University of New South Wales (UNSW) researchers are using ‘wonder material’ graphene to generate sustainable energy in municipal wastewater treatment plants.
The UNSW scientists that developed a graphene filter to improve the quality of drinking water have discovered a new application for the very thin form of carbon – the ability for graphene to purify methane from biogas produced in wastewater plants.
The research team, led by Dr Rakesh Joshi of the UNSW School of Materials Science and Engineering, has demonstrated at lab scale that graphene membranes can be used to extract methane present in biogas generated during the breakdown of organic materials in wastewater plants.
The research indicates that it is possible to purify methane from biogas in a wastewater treatment plant environment, creating a potential source of renewable energy.
Biogas, a mixture of methane and other impurities, is produced during anaerobic digestion in wastewater treatment – the process of bacteria separating biodegradable material.
“We are working in close collaboration with Sydney Water to convert these findings into a retrofittable technology for wastewater treatment plants,” Dr Joshi said.
“Graphene, a thin sheet of carbon atoms that forms in a honeycomb pattern, is considered a wonder material which is stronger than steel. Our team focuses graphene research to generate innovative solutions that industry can use.”
UNSW’s Graphene Team, in partnership with Sydney Water, has already successfully demonstrated a graphene-based, laboratory-scale filter that can remove more than 99 per cent of the ubiquitous natural organic matter left behind during conventional treatment of drinking water.
“Our group’s latest research indicates that it is possible to use graphene to extract and refine methane to be recycled and reused as a source of energy,” Dr Joshi said.
Dr Heri Bustamante, Principal Scientist in Treatment at Sydney Water, said there was a need to develop more cost-effective and easier to operate technologies to purify the valuable methane in biogas.
“Sydney Water currently uses biogas produced in the wastewater treatment process to generate energy,” Dr Bustamante said.
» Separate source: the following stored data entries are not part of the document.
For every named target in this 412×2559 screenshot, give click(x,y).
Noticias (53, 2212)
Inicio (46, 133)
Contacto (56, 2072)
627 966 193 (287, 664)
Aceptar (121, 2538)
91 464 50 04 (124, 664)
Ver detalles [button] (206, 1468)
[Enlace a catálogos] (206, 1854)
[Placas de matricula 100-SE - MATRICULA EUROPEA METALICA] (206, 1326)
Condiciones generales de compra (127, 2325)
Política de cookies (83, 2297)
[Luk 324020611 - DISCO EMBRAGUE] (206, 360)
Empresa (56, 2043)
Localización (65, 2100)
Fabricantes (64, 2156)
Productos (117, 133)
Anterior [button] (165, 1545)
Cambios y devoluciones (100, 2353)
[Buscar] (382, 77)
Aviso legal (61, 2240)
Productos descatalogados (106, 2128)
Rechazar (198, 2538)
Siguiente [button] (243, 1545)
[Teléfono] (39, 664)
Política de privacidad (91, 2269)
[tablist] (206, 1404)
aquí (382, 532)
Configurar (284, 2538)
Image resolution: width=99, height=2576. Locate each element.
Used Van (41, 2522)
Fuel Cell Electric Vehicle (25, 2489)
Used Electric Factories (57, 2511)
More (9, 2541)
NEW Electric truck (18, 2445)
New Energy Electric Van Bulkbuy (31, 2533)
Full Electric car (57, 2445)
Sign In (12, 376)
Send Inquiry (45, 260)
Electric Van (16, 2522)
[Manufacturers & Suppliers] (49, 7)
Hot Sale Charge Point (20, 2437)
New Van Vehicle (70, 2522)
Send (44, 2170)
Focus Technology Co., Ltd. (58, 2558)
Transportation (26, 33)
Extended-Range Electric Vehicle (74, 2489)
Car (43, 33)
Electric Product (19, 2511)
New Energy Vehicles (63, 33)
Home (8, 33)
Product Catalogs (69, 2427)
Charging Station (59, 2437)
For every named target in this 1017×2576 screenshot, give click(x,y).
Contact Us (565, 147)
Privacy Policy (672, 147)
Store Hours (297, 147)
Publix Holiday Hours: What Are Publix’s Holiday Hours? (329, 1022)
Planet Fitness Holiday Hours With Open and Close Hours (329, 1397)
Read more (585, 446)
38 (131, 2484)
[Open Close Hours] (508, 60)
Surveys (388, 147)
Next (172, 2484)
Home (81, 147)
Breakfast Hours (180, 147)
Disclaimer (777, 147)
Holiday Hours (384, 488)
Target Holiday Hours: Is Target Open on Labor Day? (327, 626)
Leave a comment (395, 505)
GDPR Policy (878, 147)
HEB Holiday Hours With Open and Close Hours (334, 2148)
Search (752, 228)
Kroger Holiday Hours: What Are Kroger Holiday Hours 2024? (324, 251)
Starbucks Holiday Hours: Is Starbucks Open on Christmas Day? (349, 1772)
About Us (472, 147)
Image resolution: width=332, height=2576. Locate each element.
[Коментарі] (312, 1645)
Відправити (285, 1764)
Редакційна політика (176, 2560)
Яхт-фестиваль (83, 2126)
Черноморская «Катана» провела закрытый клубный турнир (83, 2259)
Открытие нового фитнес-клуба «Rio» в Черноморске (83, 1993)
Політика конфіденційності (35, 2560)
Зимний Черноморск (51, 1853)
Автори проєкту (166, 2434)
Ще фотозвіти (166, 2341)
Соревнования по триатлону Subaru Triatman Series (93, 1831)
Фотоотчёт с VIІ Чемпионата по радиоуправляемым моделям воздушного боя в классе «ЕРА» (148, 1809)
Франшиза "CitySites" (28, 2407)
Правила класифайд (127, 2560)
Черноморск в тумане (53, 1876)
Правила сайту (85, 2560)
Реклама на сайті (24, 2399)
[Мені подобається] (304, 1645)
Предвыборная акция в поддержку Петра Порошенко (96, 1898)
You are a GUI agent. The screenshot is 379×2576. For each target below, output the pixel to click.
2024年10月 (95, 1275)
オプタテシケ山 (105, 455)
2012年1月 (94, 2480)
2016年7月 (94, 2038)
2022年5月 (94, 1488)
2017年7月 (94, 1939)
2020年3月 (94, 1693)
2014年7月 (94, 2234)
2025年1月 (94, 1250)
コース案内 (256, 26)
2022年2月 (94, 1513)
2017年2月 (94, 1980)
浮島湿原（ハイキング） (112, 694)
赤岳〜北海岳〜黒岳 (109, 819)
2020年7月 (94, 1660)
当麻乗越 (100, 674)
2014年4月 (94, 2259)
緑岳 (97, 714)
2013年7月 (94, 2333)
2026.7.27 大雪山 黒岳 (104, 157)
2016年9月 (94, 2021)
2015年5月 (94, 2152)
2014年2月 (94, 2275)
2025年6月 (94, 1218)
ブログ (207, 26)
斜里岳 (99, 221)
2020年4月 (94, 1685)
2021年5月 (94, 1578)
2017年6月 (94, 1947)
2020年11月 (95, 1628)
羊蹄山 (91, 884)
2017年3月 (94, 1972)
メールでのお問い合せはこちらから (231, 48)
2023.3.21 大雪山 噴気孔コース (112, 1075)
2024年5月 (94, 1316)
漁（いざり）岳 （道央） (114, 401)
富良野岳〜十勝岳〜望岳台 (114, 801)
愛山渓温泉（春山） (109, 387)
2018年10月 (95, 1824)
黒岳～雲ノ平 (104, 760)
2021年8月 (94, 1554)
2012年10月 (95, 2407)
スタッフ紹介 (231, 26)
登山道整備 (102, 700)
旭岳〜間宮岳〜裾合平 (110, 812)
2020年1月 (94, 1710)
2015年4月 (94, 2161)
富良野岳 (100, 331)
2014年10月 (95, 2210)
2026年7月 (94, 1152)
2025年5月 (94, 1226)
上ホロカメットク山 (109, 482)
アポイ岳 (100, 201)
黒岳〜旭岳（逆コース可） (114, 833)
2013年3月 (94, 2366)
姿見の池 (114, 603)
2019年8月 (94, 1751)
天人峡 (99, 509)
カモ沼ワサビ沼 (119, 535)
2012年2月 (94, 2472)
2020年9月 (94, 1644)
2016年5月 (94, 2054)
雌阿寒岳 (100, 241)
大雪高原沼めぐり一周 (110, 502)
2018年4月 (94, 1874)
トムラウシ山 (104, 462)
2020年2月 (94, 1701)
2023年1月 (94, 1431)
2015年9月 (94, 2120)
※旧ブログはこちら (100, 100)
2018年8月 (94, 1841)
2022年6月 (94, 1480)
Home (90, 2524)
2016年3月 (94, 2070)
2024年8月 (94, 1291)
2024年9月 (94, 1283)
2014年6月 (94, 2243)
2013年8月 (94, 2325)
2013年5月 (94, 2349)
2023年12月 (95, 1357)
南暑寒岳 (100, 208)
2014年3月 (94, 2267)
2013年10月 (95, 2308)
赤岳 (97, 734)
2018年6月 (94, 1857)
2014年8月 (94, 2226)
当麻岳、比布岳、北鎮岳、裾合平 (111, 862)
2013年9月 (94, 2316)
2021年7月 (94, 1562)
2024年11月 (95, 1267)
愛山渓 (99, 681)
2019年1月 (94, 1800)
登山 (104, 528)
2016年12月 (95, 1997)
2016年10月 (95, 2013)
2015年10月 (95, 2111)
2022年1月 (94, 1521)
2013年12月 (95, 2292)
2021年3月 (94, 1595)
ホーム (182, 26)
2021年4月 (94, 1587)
“The use of graphene will enable increased capture of methane to expand potential uses beyond the requirements of Sydney Water. Production of methane to fuel buses could be a potential future use, for example.
“This would contribute to the potential of creating a circular economy at Sydney Water.”
“This is positive news for the wastewater and the renewable energy industries as it will be possible to use the purified methane for other applications. The graphene-based membranes show the removal of carbon dioxide from the mixture of gases,” Dr Joshi said.
In 2018, the team conducted tests on samples from Sydney Water’s Nepean Water Filtration Plant in Western Sydney with results removing almost 100 per cent of natural organic matter while maintaining high water flow at atmospheric pressure.
Each day, Sydney Water supplies 1.5 billion litres of drinking water which is treated at one of nine water filtration plants, or the desalination plant.
Dr Joshi’s team have been working with Sydney Water for the past four years to develop a graphene membrane design that is now being scaled up for commercialisation. It is expected the graphene membranes will be ready for plant trials at Sydney Water within the next five years.